Automating Unit Tests and Deploying AWS Glue & Lambda Python Jobs with CI/CD

· 5 min read
Vibhavari Bellutagi
Data Engineer

In this blog, we’ll explore how to set up a complete CI/CD pipeline using Jenkins, pytest, and Terraform to automate unit testing and deployment for AWS Glue and Lambda jobs. You’ll also learn how to manage Python dependencies using uv and pyproject.toml, use JFrog Artifactory to store and retrieve build artifacts, and enforce code quality with Ruff.

Summary

Automating the execution of unit tests within a DevOps pipeline is indispensable for ensuring the integrity, resilience, and maintainability of distributed data systems. As a data engineer, I’ve worked on setting up Jenkins pipelines that streamline the development lifecycle. These pipelines have brought noticeable improvements in code quality, deployment consistency, and developer confidence.

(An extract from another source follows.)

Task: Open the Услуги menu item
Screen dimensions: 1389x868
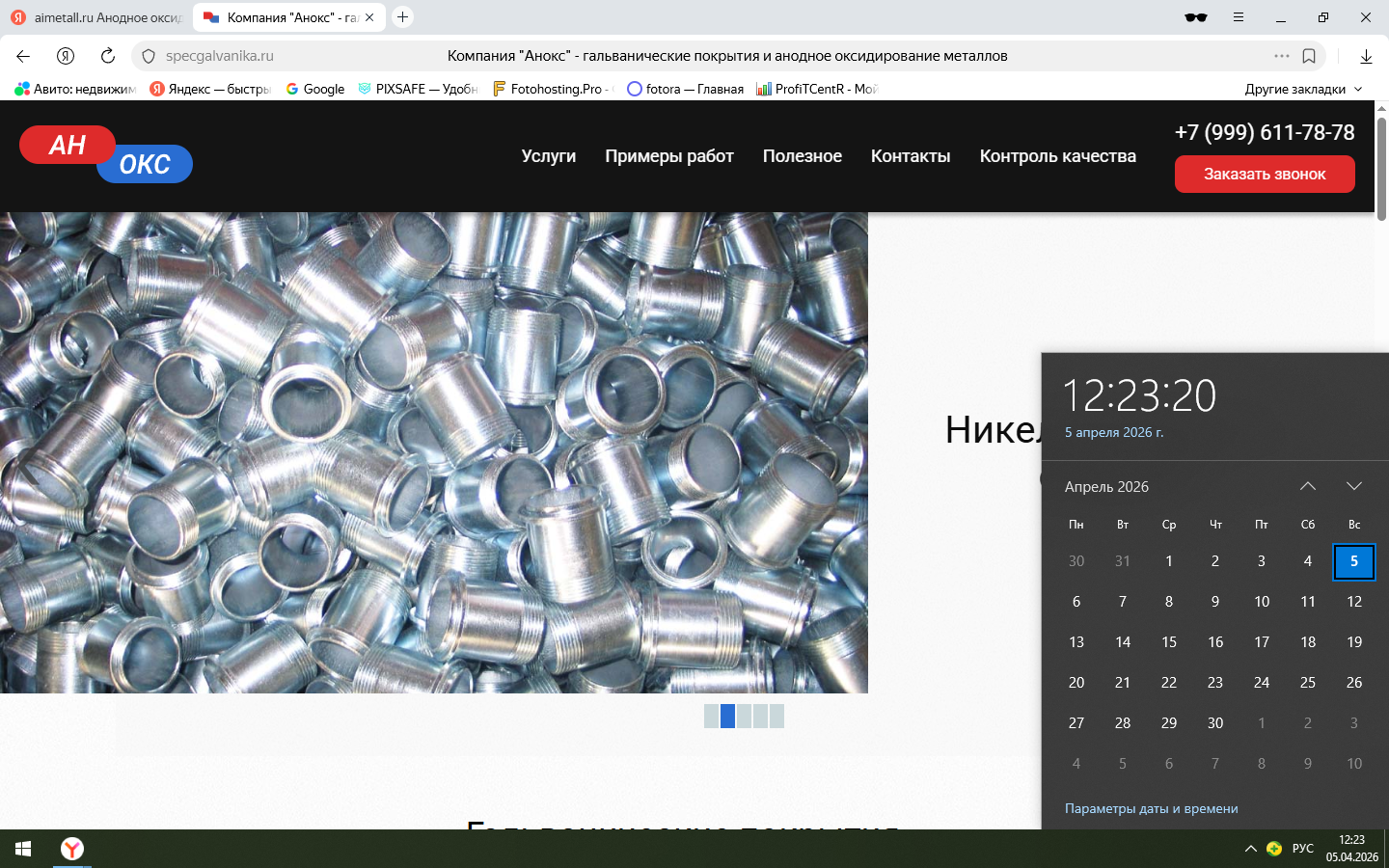Action: pyautogui.click(x=548, y=156)
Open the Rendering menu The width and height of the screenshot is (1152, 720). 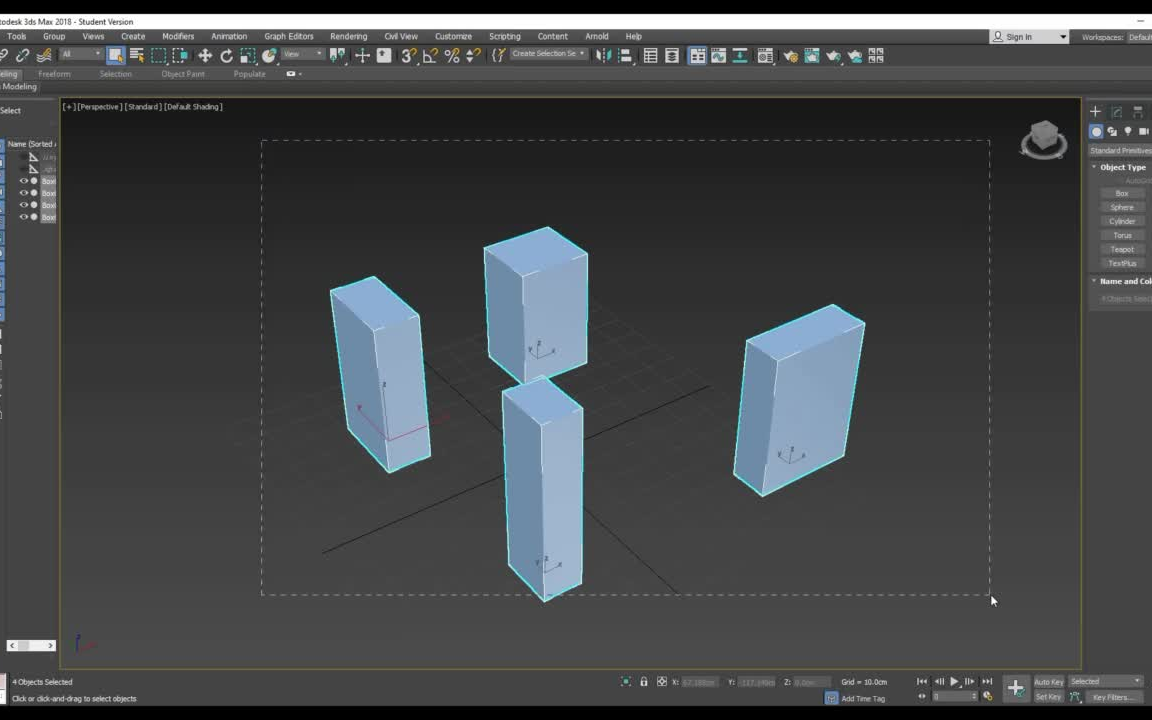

This comprehensive guide presents a production-ready approach to:

  • Automating unit testing for AWS Glue and Lambda Python applications using pytest
  • Enforcing code quality with ruff (replacing flake8, black, and isort)
  • Managing dependencies efficiently with uv and pyproject.toml
  • Packaging and publishing artifacts via JFrog Artifactory
  • Deploying verified code to Amazon S3 via Terraform
  • Executing downstream Glue or Lambda jobs using the uploaded package

CI/CD Lifecycle Overview

Continuous Integration (CI)

Triggered on each commit or pull request, the CI pipeline performs the following operations:

  1. Initialize Environment: Initialize Environment: Use uv to set up and sync dependencies from pyproject.toml.
  2. Install Dependencies: Install project requirements from pyproject.toml.
  3. Code Quality Check:
    1. Formatting: Use uv run ruff format --check to auto-format your code consistently.
    2. Linting: Use uv run ruff check . to detect syntax issues, unused imports, and common code errors.
    3. Import Sorting: Use uv run ruff check --select I to enforce import order rules.
  4. Unit Testing: Execute uv run pytest and produce JUnit reports.
  5. Artifact Packaging: Zip the tested code and upload it to JFrog Artifactory.
tip

Using Formatter first and then linter will save you time and effort in fixing the linting issues, you will thank me later ;)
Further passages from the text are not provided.